# What needs to be done
Your task is to transcribe exactly, and only, the lines running from the one with "Image resolution: width=828" to the end of the listing below, inclusive, with every picture left out.

# Provided entries

⟨

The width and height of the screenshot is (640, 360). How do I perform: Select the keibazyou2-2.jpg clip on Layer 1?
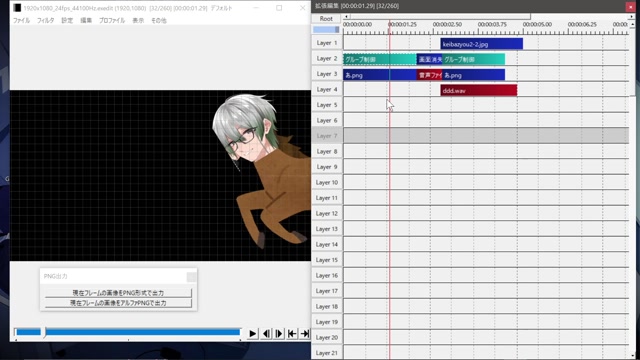point(482,44)
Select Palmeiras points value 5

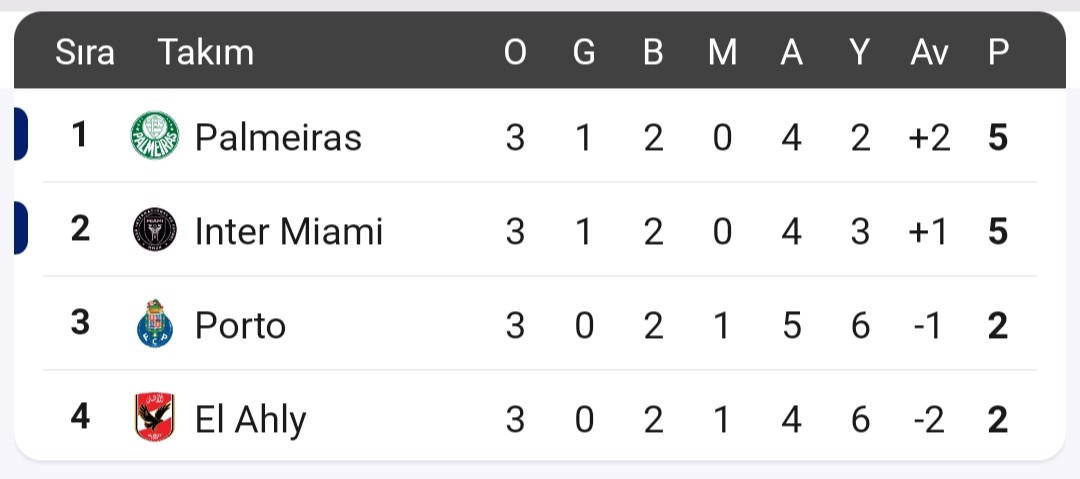pos(998,137)
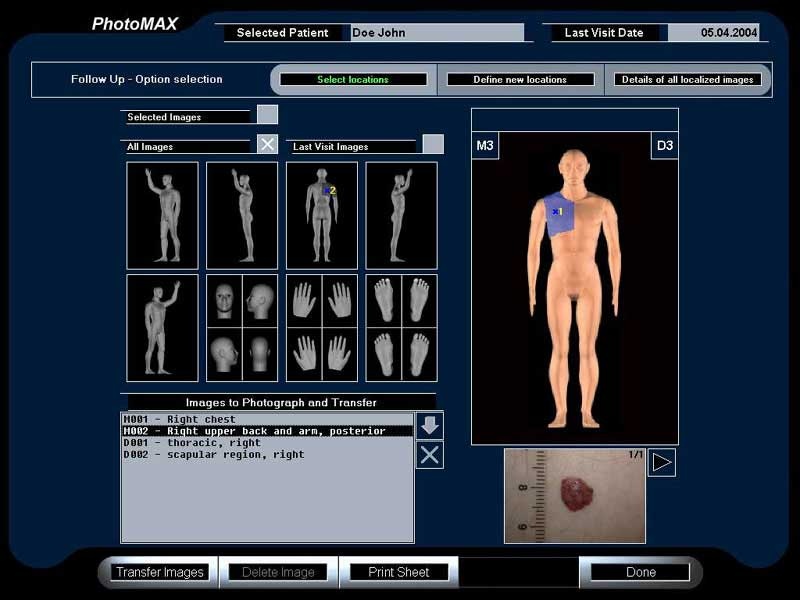
Task: Advance lesion photo with the arrow control
Action: pos(662,461)
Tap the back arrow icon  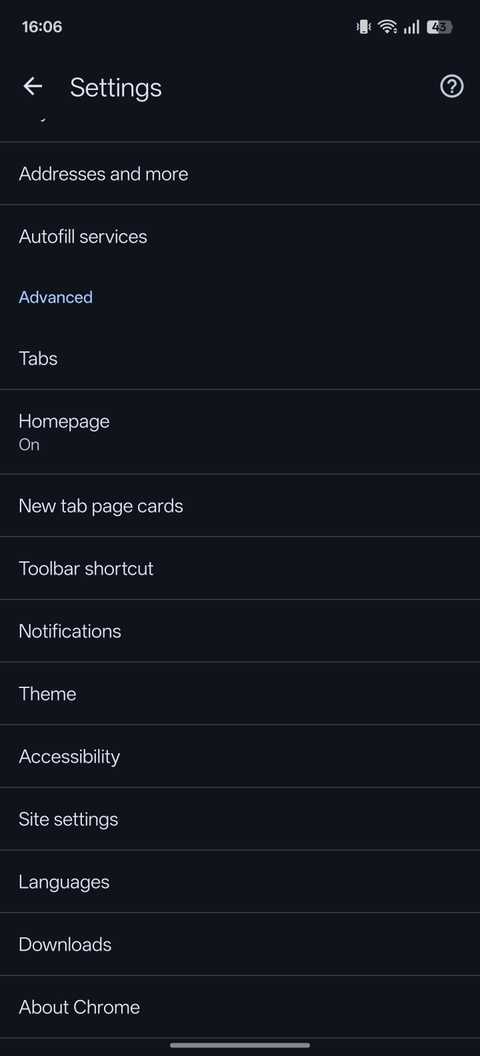(x=32, y=86)
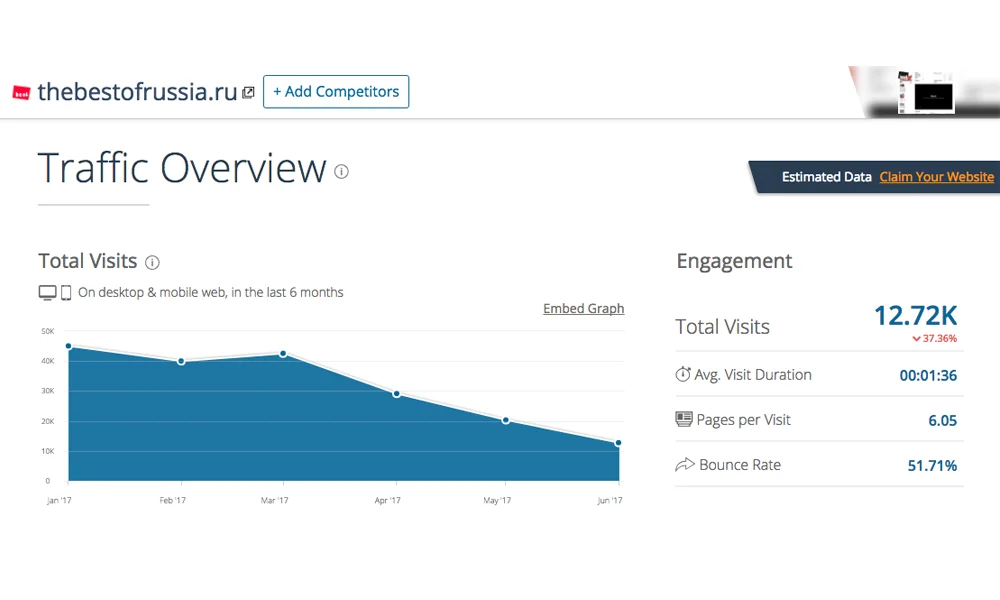Open external link icon beside domain name
The image size is (1000, 600).
pyautogui.click(x=249, y=92)
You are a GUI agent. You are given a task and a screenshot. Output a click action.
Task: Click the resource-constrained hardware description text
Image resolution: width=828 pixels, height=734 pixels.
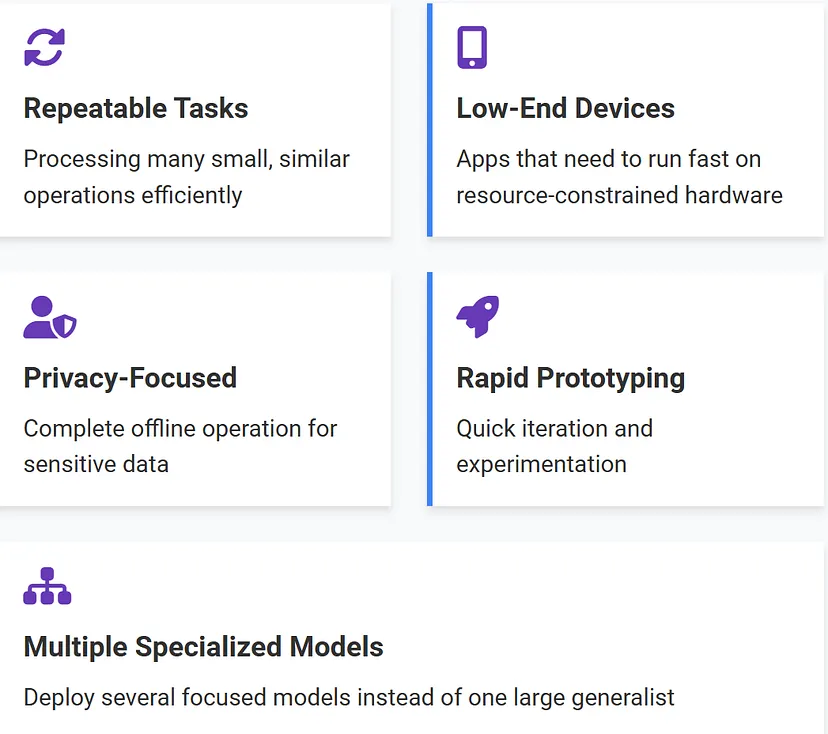coord(619,177)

⟩

# Output below
Image resolution: width=828 pixels, height=734 pixels.
coord(619,177)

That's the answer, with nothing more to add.